---------- RECORDED DATA
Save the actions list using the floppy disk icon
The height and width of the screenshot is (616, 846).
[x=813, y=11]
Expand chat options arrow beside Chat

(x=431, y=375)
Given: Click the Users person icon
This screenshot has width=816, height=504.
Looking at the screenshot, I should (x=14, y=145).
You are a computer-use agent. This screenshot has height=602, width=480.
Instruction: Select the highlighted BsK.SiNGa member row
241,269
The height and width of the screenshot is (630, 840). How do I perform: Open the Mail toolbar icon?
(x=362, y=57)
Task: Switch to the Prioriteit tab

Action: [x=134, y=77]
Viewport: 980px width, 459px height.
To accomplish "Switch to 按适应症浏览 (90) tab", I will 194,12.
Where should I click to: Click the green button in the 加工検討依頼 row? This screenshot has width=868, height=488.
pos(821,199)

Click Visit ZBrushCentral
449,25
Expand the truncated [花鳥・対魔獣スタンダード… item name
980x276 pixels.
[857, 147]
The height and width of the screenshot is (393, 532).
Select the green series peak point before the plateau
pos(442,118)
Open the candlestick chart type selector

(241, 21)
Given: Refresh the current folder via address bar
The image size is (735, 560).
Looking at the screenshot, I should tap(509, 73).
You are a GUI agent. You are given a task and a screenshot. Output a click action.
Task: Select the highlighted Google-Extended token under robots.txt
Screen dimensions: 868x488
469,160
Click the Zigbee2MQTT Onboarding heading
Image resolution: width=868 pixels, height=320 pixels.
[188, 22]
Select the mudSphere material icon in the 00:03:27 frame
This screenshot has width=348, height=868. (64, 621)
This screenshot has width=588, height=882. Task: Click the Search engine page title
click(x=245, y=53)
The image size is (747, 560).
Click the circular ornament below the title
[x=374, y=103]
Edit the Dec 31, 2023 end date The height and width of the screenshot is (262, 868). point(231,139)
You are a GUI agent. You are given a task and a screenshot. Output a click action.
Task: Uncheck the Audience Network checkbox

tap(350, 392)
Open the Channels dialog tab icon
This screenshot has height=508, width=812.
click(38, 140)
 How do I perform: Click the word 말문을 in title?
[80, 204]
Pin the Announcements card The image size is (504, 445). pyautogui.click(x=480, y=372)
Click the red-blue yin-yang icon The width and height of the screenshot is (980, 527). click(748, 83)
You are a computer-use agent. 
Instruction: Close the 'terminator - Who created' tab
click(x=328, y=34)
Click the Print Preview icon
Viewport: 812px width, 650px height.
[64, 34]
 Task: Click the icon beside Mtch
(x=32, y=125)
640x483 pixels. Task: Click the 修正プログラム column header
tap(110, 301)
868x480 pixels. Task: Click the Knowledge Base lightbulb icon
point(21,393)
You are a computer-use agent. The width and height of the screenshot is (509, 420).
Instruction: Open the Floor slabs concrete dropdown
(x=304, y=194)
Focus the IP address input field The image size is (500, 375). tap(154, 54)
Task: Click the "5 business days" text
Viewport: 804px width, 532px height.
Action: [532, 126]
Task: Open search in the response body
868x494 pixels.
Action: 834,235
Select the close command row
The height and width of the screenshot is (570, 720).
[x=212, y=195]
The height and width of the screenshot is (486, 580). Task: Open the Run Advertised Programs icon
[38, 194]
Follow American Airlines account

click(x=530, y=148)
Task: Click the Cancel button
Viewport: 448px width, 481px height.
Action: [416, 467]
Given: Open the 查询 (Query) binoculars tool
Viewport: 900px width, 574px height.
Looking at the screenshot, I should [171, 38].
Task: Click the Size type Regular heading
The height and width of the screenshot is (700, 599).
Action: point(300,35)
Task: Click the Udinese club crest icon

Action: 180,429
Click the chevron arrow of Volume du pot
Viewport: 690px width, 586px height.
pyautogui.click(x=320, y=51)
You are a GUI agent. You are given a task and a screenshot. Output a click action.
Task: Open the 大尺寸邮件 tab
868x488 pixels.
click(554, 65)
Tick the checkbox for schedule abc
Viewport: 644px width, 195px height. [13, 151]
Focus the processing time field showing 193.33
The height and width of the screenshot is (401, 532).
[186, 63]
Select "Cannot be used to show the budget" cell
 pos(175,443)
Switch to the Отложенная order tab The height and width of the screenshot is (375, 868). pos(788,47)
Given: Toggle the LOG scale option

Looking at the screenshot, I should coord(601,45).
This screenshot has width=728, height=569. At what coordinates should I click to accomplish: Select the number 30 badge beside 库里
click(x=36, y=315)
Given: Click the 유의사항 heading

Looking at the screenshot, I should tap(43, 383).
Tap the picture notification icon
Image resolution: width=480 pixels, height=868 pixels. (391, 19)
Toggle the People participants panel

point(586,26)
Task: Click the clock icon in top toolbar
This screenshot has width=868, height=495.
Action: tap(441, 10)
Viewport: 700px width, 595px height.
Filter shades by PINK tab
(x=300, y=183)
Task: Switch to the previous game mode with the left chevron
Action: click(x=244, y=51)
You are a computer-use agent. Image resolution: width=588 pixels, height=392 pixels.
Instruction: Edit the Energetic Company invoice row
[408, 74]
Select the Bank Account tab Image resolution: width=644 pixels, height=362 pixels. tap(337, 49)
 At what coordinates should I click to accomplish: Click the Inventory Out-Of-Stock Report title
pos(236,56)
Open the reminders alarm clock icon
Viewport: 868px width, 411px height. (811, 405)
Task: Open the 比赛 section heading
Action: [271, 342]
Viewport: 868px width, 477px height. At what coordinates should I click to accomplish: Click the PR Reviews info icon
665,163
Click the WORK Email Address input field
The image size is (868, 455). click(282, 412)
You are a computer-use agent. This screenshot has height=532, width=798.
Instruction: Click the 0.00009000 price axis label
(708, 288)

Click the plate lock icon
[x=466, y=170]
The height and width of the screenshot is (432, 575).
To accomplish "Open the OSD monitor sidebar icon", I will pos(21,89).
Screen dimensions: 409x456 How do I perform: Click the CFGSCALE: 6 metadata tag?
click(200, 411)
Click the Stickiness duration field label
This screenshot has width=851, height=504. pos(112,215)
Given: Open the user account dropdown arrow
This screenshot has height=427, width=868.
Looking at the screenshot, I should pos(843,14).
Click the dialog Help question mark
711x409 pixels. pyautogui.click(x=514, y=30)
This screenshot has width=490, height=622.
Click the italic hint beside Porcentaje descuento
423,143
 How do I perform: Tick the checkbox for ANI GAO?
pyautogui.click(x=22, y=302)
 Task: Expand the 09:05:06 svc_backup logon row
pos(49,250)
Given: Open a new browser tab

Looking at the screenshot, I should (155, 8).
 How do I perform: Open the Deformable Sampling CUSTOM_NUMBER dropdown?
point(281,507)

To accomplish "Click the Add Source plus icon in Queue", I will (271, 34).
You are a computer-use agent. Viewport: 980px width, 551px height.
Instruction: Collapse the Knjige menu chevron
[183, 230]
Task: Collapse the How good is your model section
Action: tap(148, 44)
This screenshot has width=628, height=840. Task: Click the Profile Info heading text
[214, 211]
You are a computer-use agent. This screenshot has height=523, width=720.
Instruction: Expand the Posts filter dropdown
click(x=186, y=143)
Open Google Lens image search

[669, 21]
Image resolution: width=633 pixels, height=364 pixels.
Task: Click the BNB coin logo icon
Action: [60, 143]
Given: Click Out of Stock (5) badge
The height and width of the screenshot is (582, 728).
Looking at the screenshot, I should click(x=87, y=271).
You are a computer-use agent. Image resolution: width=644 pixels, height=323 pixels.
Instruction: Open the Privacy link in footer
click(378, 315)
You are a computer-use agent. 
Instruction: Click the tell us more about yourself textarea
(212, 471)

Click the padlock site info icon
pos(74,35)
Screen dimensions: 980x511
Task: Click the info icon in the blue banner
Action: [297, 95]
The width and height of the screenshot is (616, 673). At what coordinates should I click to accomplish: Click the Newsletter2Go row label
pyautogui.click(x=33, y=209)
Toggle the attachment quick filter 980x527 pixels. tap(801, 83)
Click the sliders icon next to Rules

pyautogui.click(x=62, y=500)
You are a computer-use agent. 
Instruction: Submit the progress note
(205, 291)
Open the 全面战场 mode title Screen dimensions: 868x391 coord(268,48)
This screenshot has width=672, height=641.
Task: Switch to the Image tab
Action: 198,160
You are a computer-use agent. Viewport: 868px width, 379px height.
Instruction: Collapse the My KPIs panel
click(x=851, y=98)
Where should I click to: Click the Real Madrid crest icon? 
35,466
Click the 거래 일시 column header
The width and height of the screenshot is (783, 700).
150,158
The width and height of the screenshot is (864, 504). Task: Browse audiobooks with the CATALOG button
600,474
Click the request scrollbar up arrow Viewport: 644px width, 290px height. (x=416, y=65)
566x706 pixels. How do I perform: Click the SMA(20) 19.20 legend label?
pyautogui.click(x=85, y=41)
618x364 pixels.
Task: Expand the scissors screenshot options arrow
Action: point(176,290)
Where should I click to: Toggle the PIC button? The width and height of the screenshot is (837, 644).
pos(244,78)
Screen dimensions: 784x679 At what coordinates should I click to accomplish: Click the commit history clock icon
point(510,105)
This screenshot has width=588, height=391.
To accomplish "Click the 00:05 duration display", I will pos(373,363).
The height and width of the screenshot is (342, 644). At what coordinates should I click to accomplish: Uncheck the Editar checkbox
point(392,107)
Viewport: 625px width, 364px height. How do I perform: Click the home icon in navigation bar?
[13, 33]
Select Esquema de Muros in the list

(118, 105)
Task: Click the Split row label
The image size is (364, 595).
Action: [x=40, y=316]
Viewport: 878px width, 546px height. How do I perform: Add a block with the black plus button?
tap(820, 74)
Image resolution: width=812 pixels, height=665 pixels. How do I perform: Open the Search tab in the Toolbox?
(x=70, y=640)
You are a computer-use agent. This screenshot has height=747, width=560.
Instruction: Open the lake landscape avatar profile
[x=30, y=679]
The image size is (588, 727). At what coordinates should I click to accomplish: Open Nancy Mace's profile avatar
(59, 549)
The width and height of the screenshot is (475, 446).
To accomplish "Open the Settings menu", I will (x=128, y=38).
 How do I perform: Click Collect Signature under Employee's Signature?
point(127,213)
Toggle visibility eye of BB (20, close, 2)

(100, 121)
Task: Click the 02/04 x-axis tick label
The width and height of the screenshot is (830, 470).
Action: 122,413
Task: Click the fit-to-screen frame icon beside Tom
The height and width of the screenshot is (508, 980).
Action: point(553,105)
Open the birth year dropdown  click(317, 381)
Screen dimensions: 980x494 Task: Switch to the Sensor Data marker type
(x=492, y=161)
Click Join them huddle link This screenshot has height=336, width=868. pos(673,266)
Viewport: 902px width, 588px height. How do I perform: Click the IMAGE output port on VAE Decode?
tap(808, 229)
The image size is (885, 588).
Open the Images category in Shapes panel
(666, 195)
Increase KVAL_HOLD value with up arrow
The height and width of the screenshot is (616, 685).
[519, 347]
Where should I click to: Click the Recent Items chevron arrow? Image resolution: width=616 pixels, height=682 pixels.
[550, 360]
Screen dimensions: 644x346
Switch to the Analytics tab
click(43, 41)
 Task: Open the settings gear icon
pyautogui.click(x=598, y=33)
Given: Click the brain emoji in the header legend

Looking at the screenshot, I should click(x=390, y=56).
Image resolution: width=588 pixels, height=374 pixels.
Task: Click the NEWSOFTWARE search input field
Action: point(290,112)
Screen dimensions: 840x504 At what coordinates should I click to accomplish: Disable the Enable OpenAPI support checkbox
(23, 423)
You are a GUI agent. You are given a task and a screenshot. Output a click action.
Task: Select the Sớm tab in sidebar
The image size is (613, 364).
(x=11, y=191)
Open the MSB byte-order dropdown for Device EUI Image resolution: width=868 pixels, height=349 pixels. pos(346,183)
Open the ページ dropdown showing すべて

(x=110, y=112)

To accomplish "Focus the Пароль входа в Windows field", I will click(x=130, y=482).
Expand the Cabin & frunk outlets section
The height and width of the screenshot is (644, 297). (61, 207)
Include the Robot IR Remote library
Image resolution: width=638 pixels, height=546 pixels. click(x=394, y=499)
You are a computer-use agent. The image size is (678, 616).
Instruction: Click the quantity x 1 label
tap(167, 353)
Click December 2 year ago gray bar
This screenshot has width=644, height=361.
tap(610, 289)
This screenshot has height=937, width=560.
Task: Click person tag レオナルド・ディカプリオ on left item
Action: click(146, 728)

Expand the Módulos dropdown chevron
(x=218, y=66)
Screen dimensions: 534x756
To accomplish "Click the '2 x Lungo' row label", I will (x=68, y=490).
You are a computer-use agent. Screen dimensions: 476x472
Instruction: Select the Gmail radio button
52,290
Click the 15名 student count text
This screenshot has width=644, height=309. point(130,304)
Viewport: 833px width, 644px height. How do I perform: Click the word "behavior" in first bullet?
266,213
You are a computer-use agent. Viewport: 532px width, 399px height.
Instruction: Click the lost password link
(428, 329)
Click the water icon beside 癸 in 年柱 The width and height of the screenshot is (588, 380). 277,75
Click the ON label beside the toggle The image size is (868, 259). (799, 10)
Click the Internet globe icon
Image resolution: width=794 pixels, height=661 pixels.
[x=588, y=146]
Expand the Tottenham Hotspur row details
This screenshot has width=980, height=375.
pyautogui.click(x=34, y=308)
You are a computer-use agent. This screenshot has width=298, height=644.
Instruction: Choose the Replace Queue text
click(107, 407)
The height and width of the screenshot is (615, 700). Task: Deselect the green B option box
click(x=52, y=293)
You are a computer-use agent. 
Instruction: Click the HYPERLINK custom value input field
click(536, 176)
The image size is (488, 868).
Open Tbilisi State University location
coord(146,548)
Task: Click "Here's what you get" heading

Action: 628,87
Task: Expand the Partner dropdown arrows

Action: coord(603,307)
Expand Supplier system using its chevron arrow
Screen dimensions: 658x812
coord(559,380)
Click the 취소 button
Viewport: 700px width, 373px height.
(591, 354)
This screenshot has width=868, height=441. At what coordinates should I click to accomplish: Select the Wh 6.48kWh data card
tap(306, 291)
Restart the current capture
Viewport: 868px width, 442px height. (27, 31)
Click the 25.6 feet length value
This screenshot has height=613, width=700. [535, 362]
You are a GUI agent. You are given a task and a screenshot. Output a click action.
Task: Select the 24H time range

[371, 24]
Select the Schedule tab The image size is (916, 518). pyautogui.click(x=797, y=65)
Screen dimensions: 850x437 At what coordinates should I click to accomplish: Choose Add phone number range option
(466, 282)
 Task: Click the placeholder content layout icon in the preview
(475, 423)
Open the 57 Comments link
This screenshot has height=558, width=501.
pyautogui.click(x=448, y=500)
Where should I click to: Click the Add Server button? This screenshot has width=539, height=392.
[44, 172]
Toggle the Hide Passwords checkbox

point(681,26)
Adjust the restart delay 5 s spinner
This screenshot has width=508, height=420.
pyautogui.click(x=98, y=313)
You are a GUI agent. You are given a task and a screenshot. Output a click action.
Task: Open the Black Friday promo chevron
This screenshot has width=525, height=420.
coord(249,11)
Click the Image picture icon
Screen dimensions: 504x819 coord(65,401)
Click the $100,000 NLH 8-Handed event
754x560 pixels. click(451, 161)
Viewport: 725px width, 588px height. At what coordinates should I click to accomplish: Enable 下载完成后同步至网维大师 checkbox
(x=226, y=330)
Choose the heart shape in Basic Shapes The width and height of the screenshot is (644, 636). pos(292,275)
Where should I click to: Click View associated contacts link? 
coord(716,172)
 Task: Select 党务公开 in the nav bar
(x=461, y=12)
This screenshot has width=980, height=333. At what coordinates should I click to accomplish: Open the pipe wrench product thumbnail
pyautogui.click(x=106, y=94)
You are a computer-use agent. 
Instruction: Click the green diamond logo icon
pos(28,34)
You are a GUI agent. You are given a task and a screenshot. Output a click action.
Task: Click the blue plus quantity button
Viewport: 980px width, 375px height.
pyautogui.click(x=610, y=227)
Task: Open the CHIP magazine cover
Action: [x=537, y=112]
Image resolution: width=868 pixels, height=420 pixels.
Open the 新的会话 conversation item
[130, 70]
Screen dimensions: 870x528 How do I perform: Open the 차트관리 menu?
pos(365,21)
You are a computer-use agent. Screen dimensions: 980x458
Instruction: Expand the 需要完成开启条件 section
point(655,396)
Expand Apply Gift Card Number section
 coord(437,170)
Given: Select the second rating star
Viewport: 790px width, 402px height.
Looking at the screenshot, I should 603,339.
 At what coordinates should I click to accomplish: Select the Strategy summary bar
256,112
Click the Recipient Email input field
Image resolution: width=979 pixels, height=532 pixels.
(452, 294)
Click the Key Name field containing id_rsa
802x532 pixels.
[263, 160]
--------------------
Will you return exactly the lines above from the one with "Focus the IP" down to the one with "Task: Click the Size type Regular heading", counting both as part of the range?

Focus the IP address input field The image size is (500, 375). tap(154, 54)
Task: Click the "5 business days" text
Viewport: 804px width, 532px height.
Action: [532, 126]
Task: Open search in the response body
868x494 pixels.
Action: 834,235
Select the close command row
The height and width of the screenshot is (570, 720).
[x=212, y=195]
The height and width of the screenshot is (486, 580). Task: Open the Run Advertised Programs icon
[38, 194]
Follow American Airlines account

click(x=530, y=148)
Task: Click the Cancel button
Viewport: 448px width, 481px height.
Action: [416, 467]
Given: Open the 查询 (Query) binoculars tool
Viewport: 900px width, 574px height.
Looking at the screenshot, I should [171, 38].
Task: Click the Size type Regular heading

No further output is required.